I finished my first cut at handling an IP address change.
The getopt() switch() statement in main() will now handle a case 'c':
for a "-c" option, which will flag Dynamic IP (or DNS) checking. This
will cause a routine called DynamicChecking() to be fork()'ed, which
performs the indicated logic of periodically scanning the BRIDGE array
to see if the results of a gethostbyname() of the host field still
agrees with the addr field (I.E., the in_addr struct). DynamicChecking()
is not long; 40 lines of code, yet most of it is made up of various
status messages, depending on Verbosity.
For interested parties, the alpha version may grabbed via anonymous NFT
on _VENTI2::BRIDGE.C_. Note that this is *not* fully tested yet and
currently has conditionals for Xcode's odd debugging environment. In
particular, I had two thoughts about the code.
1. If a SIGHUP comes in while the main loop is handling a message, does
the right thing happen or does an explosion occur?
2. Does the bind() need to get redone after the triggered read_conf()?
I guess only if the port changes, but read_conf() doesn't touch that.
------------------------------------------------------------------------
On 4/26/22 8:05 PM, Thomas DeBellis wrote:
I'll have a look some more, then; I haven't crashed any of my Unix
boxes in a while.
I finally found the pernicious bug I that introduced into TTYSRV when
I was updating it to make my life in the Access Control Job easier.
In short, you will sometimes get what deserve if you dereference an
index register that you naively thought somebody else set up for you.

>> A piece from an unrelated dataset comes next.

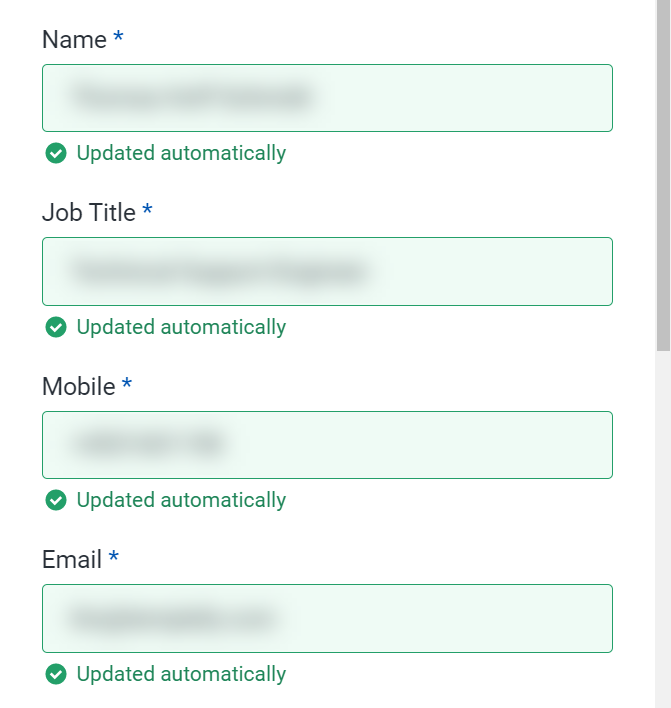
Task: Click the green checkmark icon under Email field
Action: 56,674
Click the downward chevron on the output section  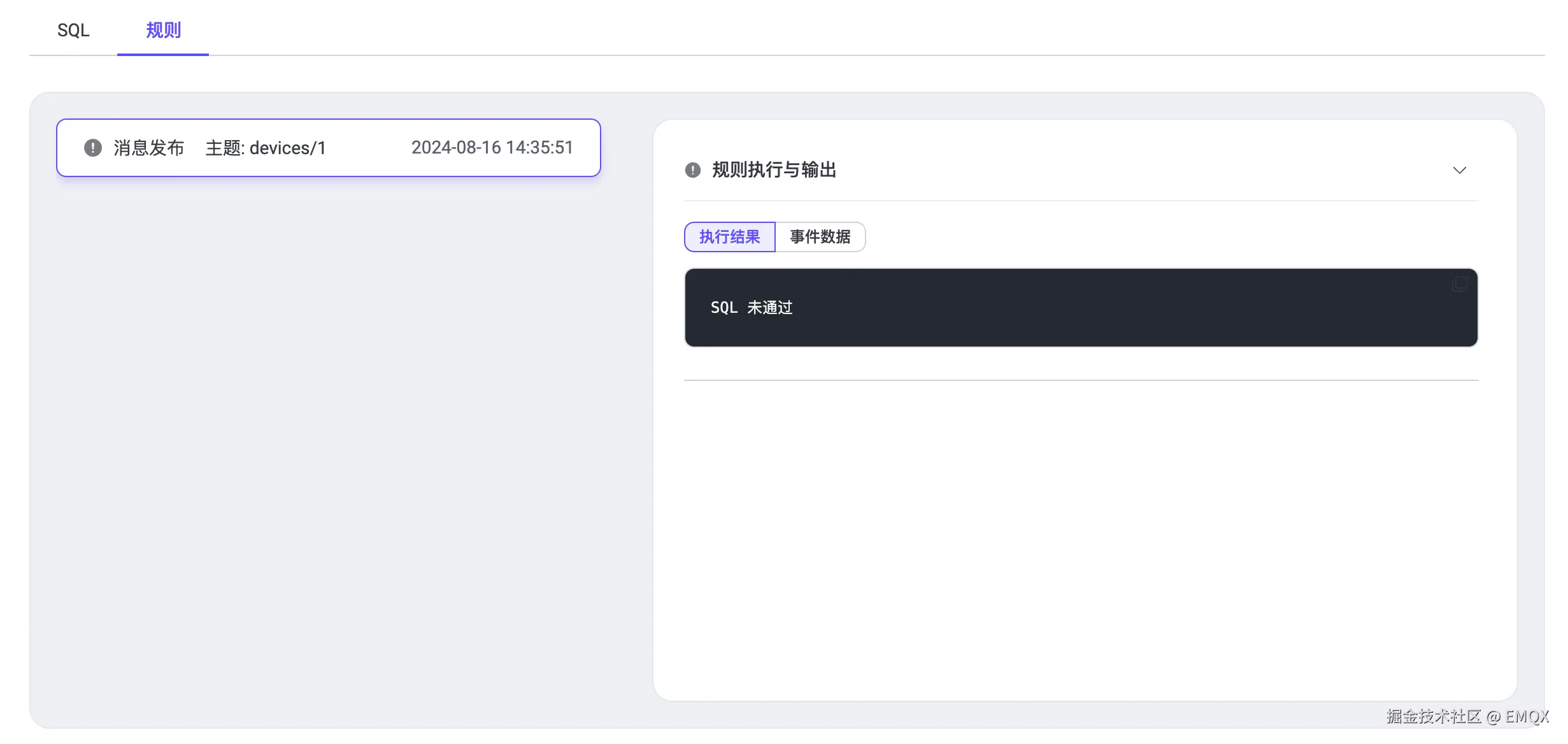click(1459, 170)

If you happen to do this in Exec mode, then you will be ever-so-more
richly rewarded.
What a rabbit hole... Still, now PANDA can remark on who is looking
over who's shoulder.
Nice to finally come up for air, anyway.
> ------------------------------------------------------------------------
>
> On 4/26/22 6:47 PM, Johnny Billquist wrote:
>
> Hi.
>
> No. You are right. That could definitely be done. I've just been to
> lazy to ever start polishing things...
>
> Johnny
>> ------------------------------------------------------------------------
>>
>> On 2022-04-26 23:03, Thomas DeBellis wrote:
>>
>> Johnny,
>>
>> Funny you should say that.
>>
>> As soon as you responded below, I had a look at bridge.c.

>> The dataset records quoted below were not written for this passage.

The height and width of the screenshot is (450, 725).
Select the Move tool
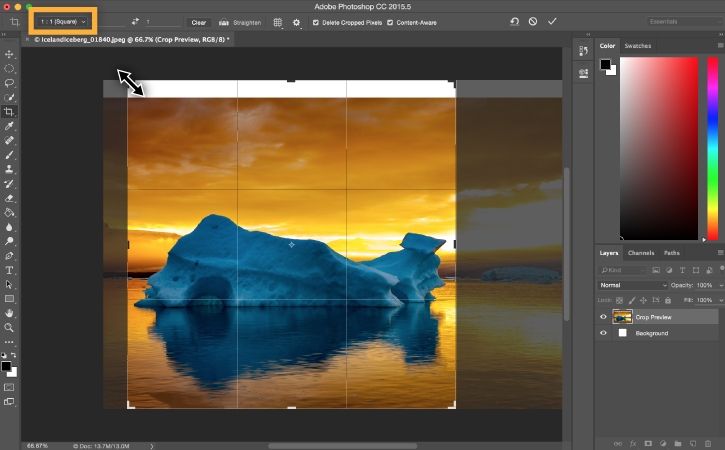point(9,54)
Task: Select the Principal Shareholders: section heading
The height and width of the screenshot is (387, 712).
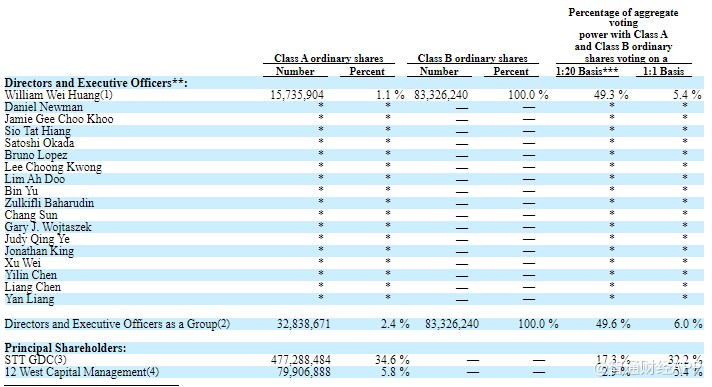Action: click(65, 348)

>> Basically it looks like I'd just need to do a fork(). That child
>> process would wake up ever so often and do a gethostbyname() on each
>> host field in the BRIDGE structure and compare that IP address with
>> what was in the corresponding addr field. Any difference would mean
>> it would send the parent a SIGHUP to reparse the bridge.conf file,
>> which would rebuild the BRIDGE structure with the correct IP addresses.
>>
>> If we wanted to keep the accumulated totals (rcount, zcount, Etc.)

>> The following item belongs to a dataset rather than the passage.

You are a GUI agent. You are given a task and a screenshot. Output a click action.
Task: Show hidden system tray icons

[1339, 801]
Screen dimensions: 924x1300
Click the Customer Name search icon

>> correct for SIGUSR1, then maybe those could be saved before the
>> SIGHUP and added back after this was complete.
>>
>> That doesn't sound too awful, unless I'm missing something (haven't
>> really gotten into that code for a year or two).
>>
>> --T
>>
>>> ------------------------------------------------------------------------
>>> On 4/26/22 3:45 PM, Johnny Billquist wrote:
>>>
>>> Well. The thing is, this was/is a listening socket. So there is no
>>> reconnecting. It's just about binding.
>>>> ------------------------------------------------------------------------
>>>> On 2022-04-26 19:40, Paul Koning wrote:
>>>>
>>>> PyDECnet rechecks the name resolution every hour. It doesn't
>>>> close existing connections, but if a node moves and its DNS entry
>>>> is updated to reflect that, PyDECnet will find it again and
>>>> reconnect within an hour.
>>>>
>>>>>
------------------------------------------------------------------------
>>>>> On Apr 26, 2022, at 1:22 PM, Johnny Billquist <bqt(a)softjar.se>
>>>>> wrote:
>>>>>
>>>>> The problem is that dynamic dns don't necessarily solve any
>>>>> problems. The address is bound at start, and if the resolution in
>>>>> DNS changes at some later point, that won't get reflected unless
>>>>> pydecnet would redo the name lookup, close and reopen the
>>>>> listening socket bound to the new address.